• Information provided
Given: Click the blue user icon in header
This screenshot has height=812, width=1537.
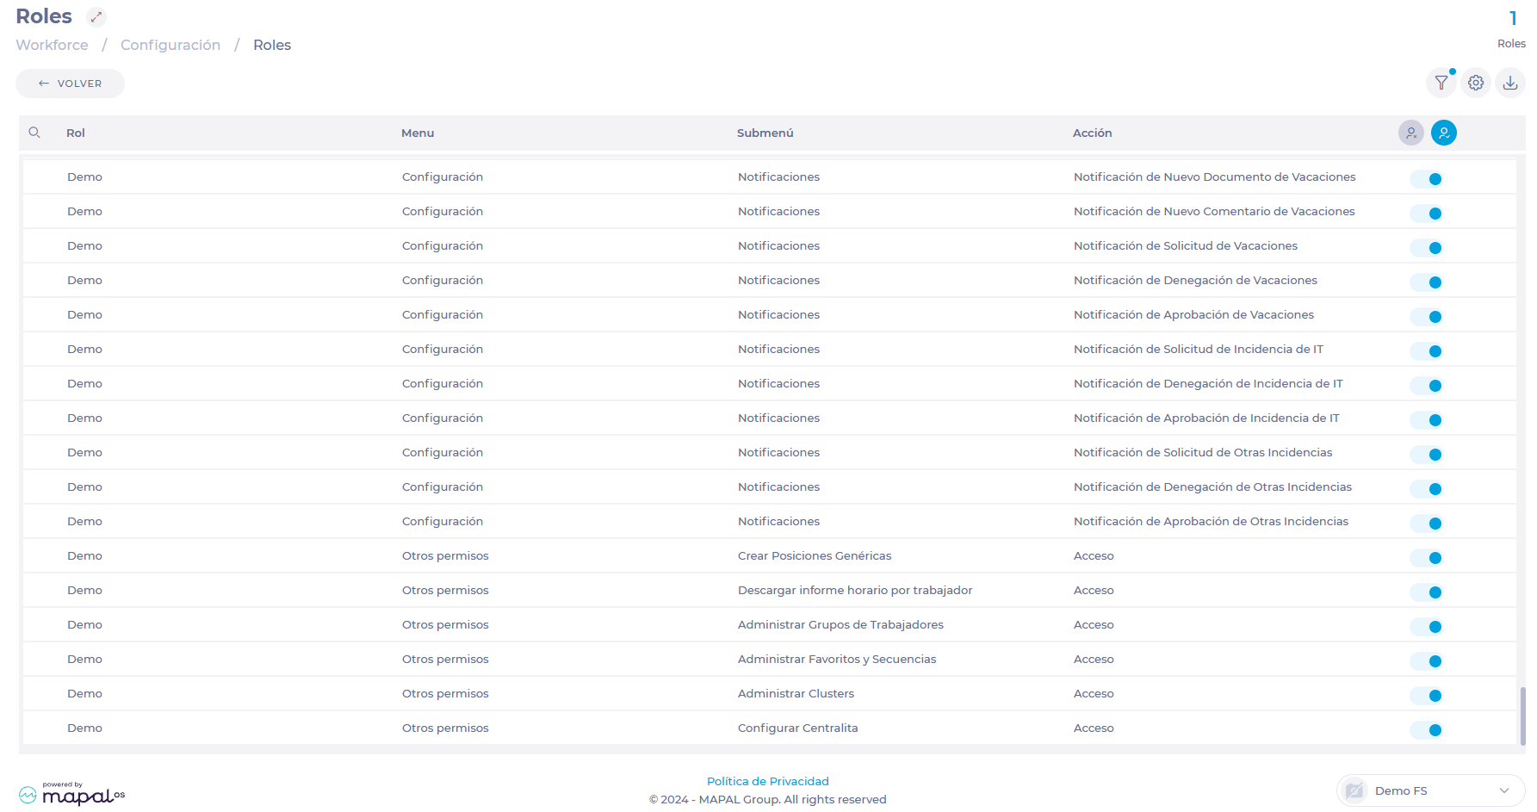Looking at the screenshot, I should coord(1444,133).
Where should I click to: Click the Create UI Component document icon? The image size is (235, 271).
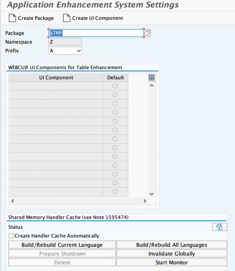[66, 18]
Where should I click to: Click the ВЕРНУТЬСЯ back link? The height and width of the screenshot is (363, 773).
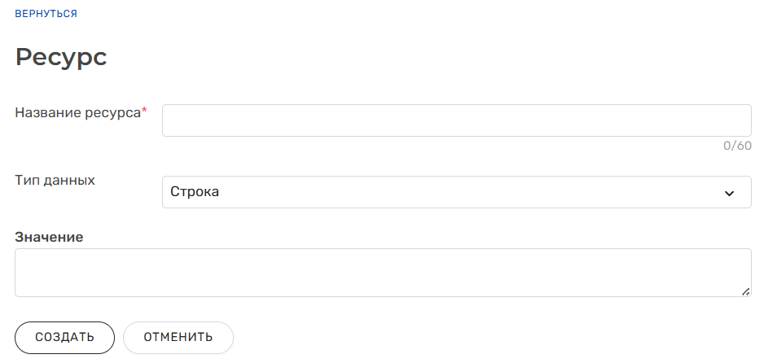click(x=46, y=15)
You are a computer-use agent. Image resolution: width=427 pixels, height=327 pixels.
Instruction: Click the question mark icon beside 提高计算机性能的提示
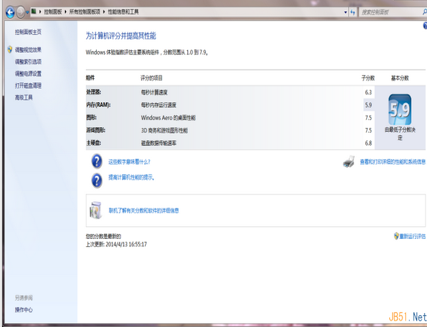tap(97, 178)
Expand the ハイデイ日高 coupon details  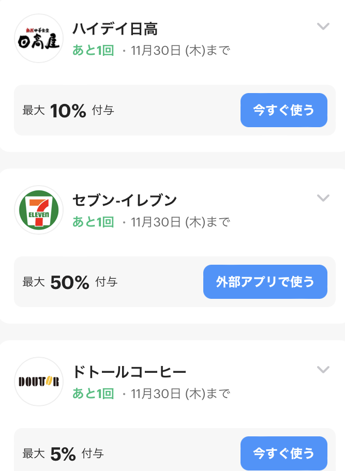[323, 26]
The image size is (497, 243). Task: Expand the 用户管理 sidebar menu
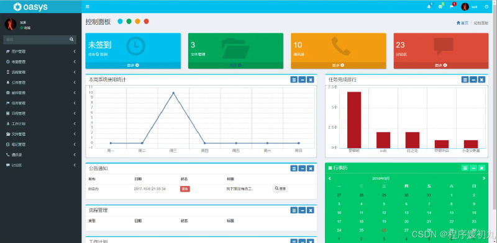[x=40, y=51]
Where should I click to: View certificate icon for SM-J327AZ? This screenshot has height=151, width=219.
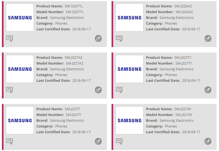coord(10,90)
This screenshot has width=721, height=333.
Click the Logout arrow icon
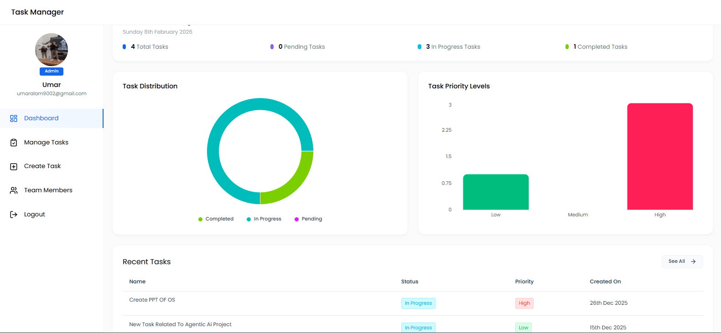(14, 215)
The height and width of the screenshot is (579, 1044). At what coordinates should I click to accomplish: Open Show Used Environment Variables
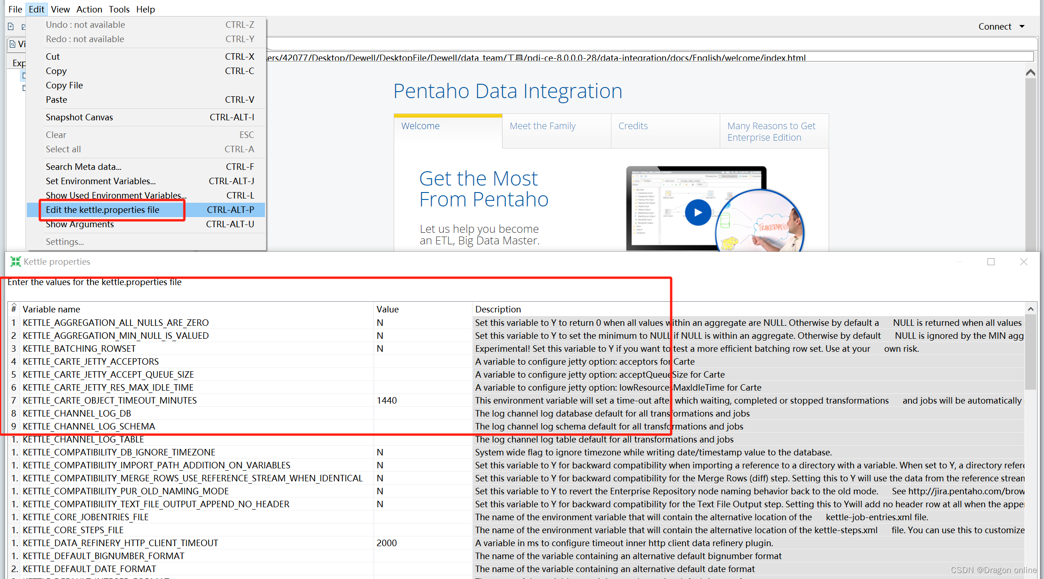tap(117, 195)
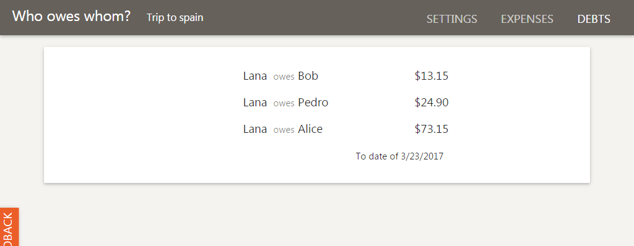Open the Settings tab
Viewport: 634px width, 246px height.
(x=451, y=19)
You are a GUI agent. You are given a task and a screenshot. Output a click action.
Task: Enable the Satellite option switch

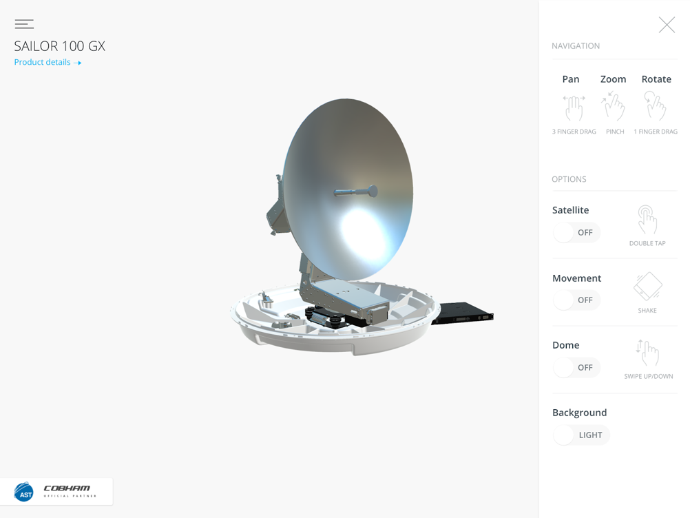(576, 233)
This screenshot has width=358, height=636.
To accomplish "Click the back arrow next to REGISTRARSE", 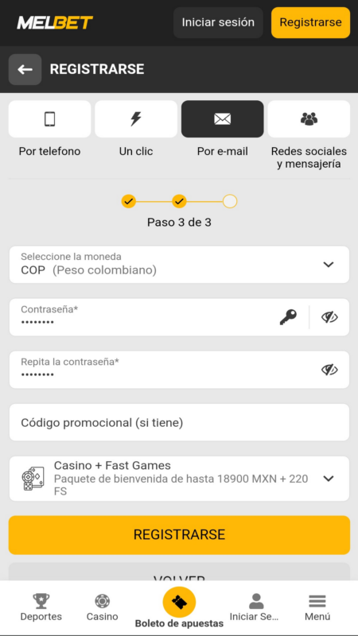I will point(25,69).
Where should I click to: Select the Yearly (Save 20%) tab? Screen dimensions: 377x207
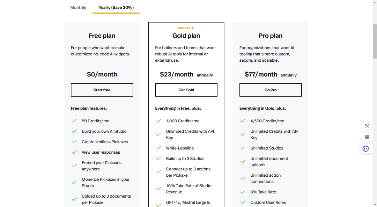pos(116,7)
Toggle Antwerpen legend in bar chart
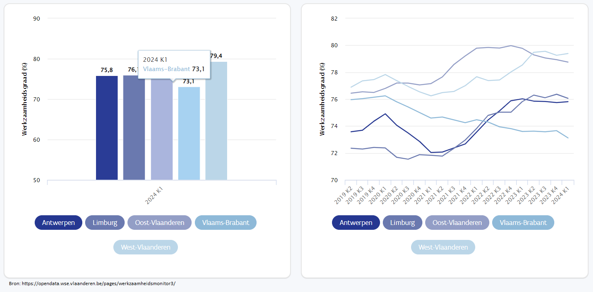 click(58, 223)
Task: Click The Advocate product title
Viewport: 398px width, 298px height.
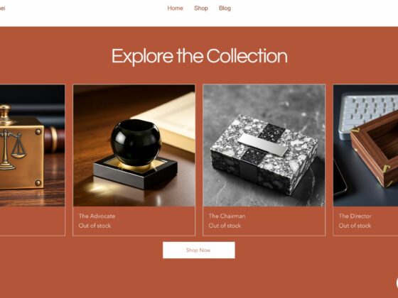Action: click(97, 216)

• What to produce
Provide only the count of lines above in which the word "agent" occurs.

• Output below
2